小练习: 能否把下面的全部行整理成一个 Markdown 表格，用“序号”和“行内容”两列，并略去空行？答案中请不要放入图片。

■ ■ ■ ■

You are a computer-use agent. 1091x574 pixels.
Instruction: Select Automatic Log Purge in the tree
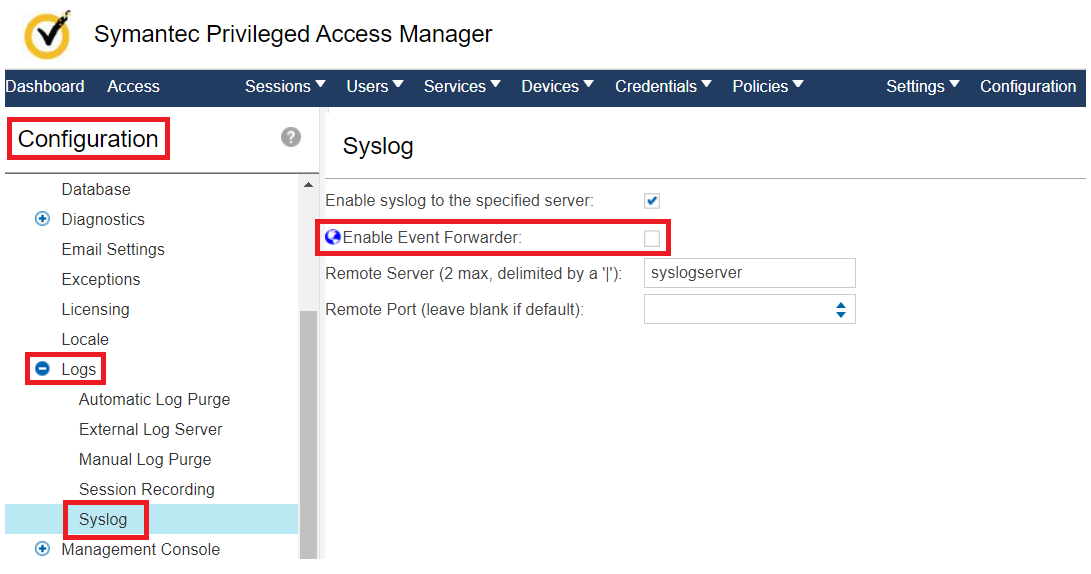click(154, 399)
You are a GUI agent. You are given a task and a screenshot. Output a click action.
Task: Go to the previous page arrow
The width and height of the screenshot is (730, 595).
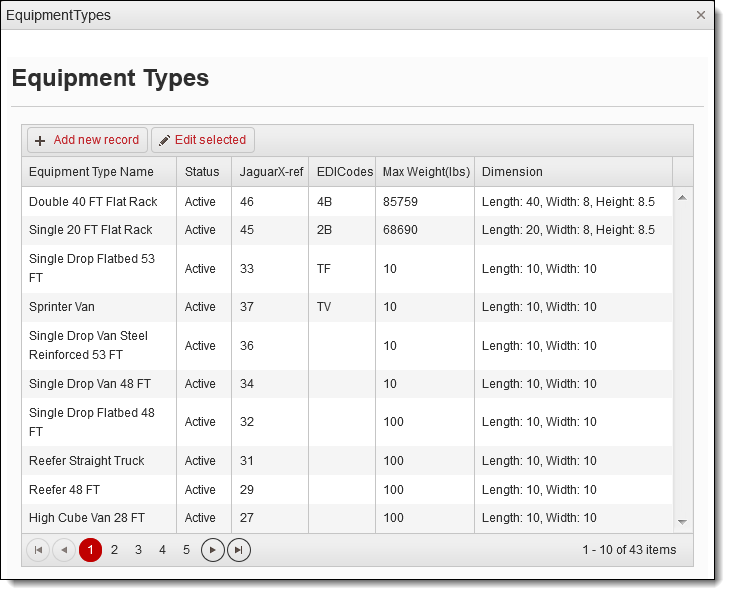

■ ■ ■ ■

题目解答:
| 序号 | 行内容 |
|---|---|
| 1 | You are a computer-use agent. 1091x574 pixels. |
| 2 | Instruction: Select Automatic Log Purge in the tree |
| 3 | click(154, 399) |
| 4 | You are a GUI agent. You are given a task and a screenshot. Output a click action. |
| 5 | Task: Go to the previous page arrow |
| 6 | The width and height of the screenshot is (730, 595). |